We plot $z$ over time.

using Plots

fig = plot(sol; vars=(0, 3), lc=:orange, c=:orange, alpha=0.3, lab="I", xlab="t", ylab="z")
Example block output

Case P

For the case of an uncertain parameter, we add a new state variable that corresponds to $a$, with constant (zero) dynamics.

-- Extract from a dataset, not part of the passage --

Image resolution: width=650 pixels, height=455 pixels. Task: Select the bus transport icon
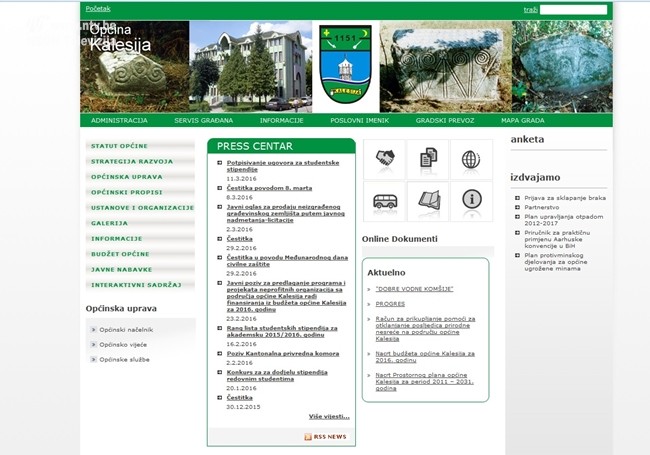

@taylorize function prod_dest_IP!(du, u, p, t)
    x, y, z, a = u[1], u[2], u[3], u[4]

    xyx = (x * y) / (1 + x)
    ay = a * y

    du[1] = -xyx
    du[2] = xyx - ay
    du[3] = ay
    du[4] = zero(a)
    return du
end

X0 = Hyperrectangle(; low=[9.98, 0.01, 0.01, 0.296], high=[9.98, 0.01, 0.01, 0.304])
prob = @ivp(x' = prod_dest_IP!(x), dim:4, x(0) ∈ X0);

Analysis

sol = solve(prob; T=100.0, alg=TMJets(; abstol=9e-13, orderT=6, orderQ=1));

Verify that the specification holds:

property, vol = prod_dest_verif(sol)
@assert property "the property should be proven"
vol
1.4702608588936523e-24

Results

We plot $z$ over time.

fig = plot(sol; vars=(0, 3), lc=:blue, c=:blue, alpha=0.3, lab="P", xlab="t", ylab="z")
Example block output

Case I & P

When uncertainty in both the initial states and the parameters are present, we can reuse the function prod_dest_IP!, but setting an uncertain initial condition and an uncertain parameter. Recall that we are interested in $x(0) ∈ [9.5, 10.0]$ and $a ∈ [0.296, 0.304]$.

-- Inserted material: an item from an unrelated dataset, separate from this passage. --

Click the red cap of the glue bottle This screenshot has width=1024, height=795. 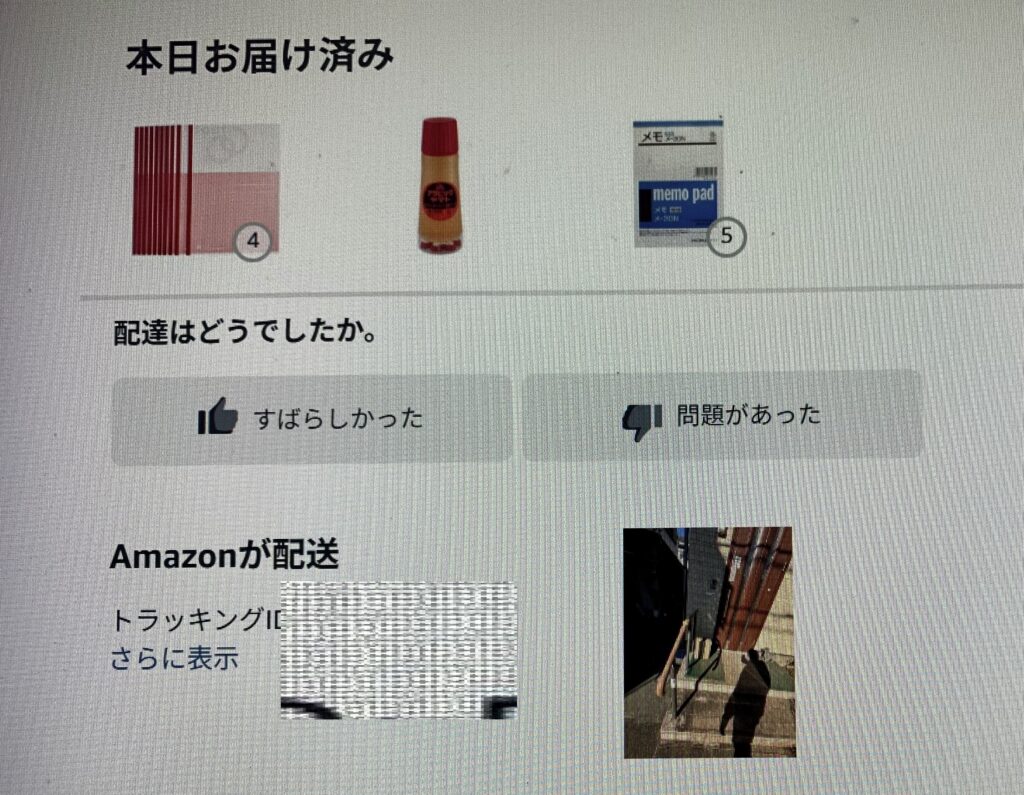[x=440, y=136]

X0 = Hyperrectangle(; low=[9.5, 0.01, 0.01, 0.296], high=[10, 0.01, 0.01, 0.304])
prob = @ivp(x' = prod_dest_IP!(x), dim:4, x(0) ∈ X0);

Analysis

sol = solve(prob; T=100.0, alg=TMJets(; abstol=1e-12, orderT=6, orderQ=1));

Verify that the specification holds:

property, vol = prod_dest_verif(sol)
@assert property "the property should be proven"
vol
2.703239675065678e-16

Results

We plot $z$ over time.

fig = plot(sol; vars=(0, 3), lc=:red, c=:red, alpha=0.3, lab="I & P", xlab="t", ylab="z")
Example block output

References

  • ARCHCOMP20_NLNLuca Geretti, Julien Alexandre dit Sandretto, Matthias Althoff, Luis Benet, Alexandre Chapoutot, Xin Chen, Pieter Collins, Marcelo Forets, Daniel Freire, Fabian Immler, Niklas Kochdumper, David P. Sanders and Christian Schilling. ARCH-COMP20 Category Report: Continuous and Hybrid Systems with Nonlinear Dynamics. ARCH 2020.
  • KM18Kopecz, Stefan, and Andreas Meister. On order conditions for modified Patankar–Runge–Kutta schemes. Applied Numerical Mathematics 123 (2018).